Usher Hall, Four Stars
Beyond argument one of the finest practitioners of the art in the world, Mitsuko Uchida plays the piano, more than she plays the music. It is a fine distinction but one that was made clear in this clever EIF programme that was most obviously about Robert Schumann but most essentially about what the piano can do.
So her opening Bach, from Book 2 of the Well-Tempered Clavier, paid no heed to contemporary "period" practice but was more about how a pianist might greet the instrument in the privacy of the rehearsal room.

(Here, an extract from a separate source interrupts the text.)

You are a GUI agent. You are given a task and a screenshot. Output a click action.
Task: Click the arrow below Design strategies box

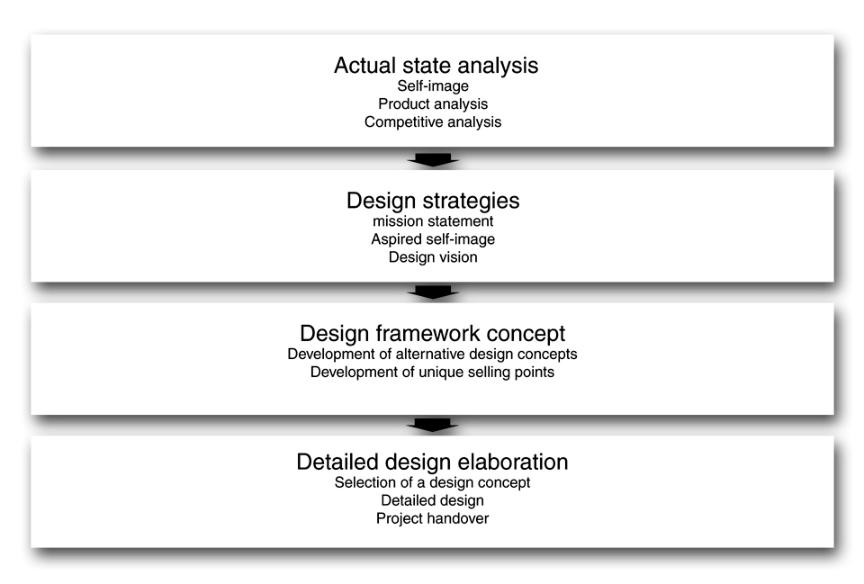click(x=433, y=292)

The brief but captivating cycle of Six Little Piano Pieces by Schoenberg from two centuries later was here presented as another sort of experimental piano writing to stretch the fingers and the mind, before the luxury of a soak in Schumann.
We have been fortunate enough to welcome Uchida to Scotland on a number of occasions in recent years, and if there was a misgiving about all this it was the Usher Hall, while a fine orchestra venue, is less suited to such intimate chamber repertoire than Glasgow's City Hall or Perth Concert Hall. Neither of those venues, of course, could have accommodated half of those in this audience.
Three major works that covered the composing career of Schumann made up the bulk of the concert, but the link with the contrasting preceding works could hardly have been more obvious. The performance of Waldszenen Opus 82 that followed was designed to emphasise its exquisite construction, the "romance" being clearly in Schumann's inspiration from literature and nature, not any distracted mind. The delicacy that Uchida brought to the five-finger exercise of Vogel als Prophet carried through to the end of the piece and into the second half's Piano Sonata in G Minor and the powerfully forward-looking, Gesange der Fruhe.
The profound silence that persisted before the ecstatic applause that greeted this recital spoke volumes. Robert Schumann has enjoyed a lengthy moment in the sun in recent years, to which Uchida has made a substantial contribution. The eloquence of her command of his keyboard music is beyond front page promotion.